Caffery made a small, contemptuous noise. ‘I’m being preached to about choosing life by
you
? Someone who’s chosen death? How does that work?’

‘Or maybe you’re being preached to by someone who’s
been chosen
by death.’

‘You’re not dead.’ He studied the Walking Man’s eyes. They were blue. Like his own. As if they were from the same family. Except Caffery knew that the wisdom in the Walking Man’s eyes wasn’t in his own. Not yet. ‘You’re still alive.’

‘Yes. Oh, yes.’ The Walking Man looked at his hands. Turned them over and over as if they belonged to someone else. ‘It seems I am.’

‘You’ve got a plan. I don’t know what the plan is, but it’s there. So you haven’t chosen death at all.’

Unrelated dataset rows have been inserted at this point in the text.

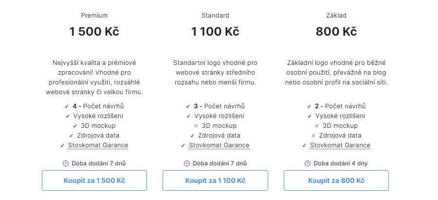Buy the Standard plan for 1 100 Kč
Viewport: 438px width, 200px height.
[216, 180]
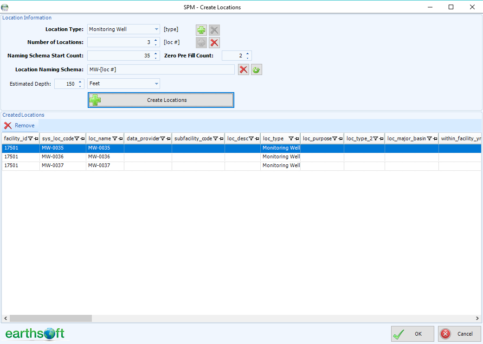Increase the Zero Pre Fill Count
The width and height of the screenshot is (483, 344).
coord(247,53)
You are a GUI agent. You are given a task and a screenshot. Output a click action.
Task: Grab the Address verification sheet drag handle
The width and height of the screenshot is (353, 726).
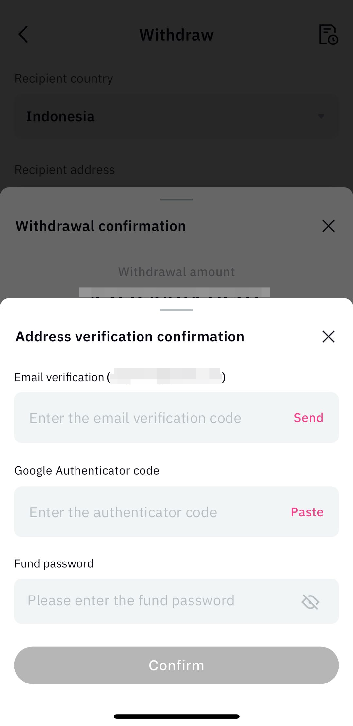point(177,310)
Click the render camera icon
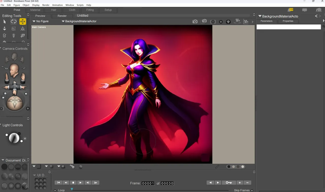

The Walking Man laughed – sympathetically, as if Caffery was so simple, just a child. As if it would take him years to come to any maturity of thought or emotion. ‘When Craig Evans killed my daughter,’ he wiped his moustache, ‘when he told me what he’d done . . . when he told me how many times he’d raped her before he did it,’ he tapped his finger against his lips, as if for a moment he didn’t trust himself to complete the thought, ‘when he told me it all, I knew then that the choice had been made. For what she had suffered she had to be comforted. And to comfort her I had to follow her.’

Caffery leant forward. It was the first time the Walking Man had spoken directly about his daughter’s death. ‘Follow her where?’

‘Into the next world, of course. That was just how it had to be. It’s the natural way of things. Everything I do, every mile I walk, is my preparation. I have to find the time and the place.’ He looked up. ‘You don’t know what happened to your brother’s body.’

‘No.’

‘You’ve searched everywhere you can think of.’

‘Yes. There’s nowhere else. Once I thought I got close. A long way from here. Out in the east, not the west.’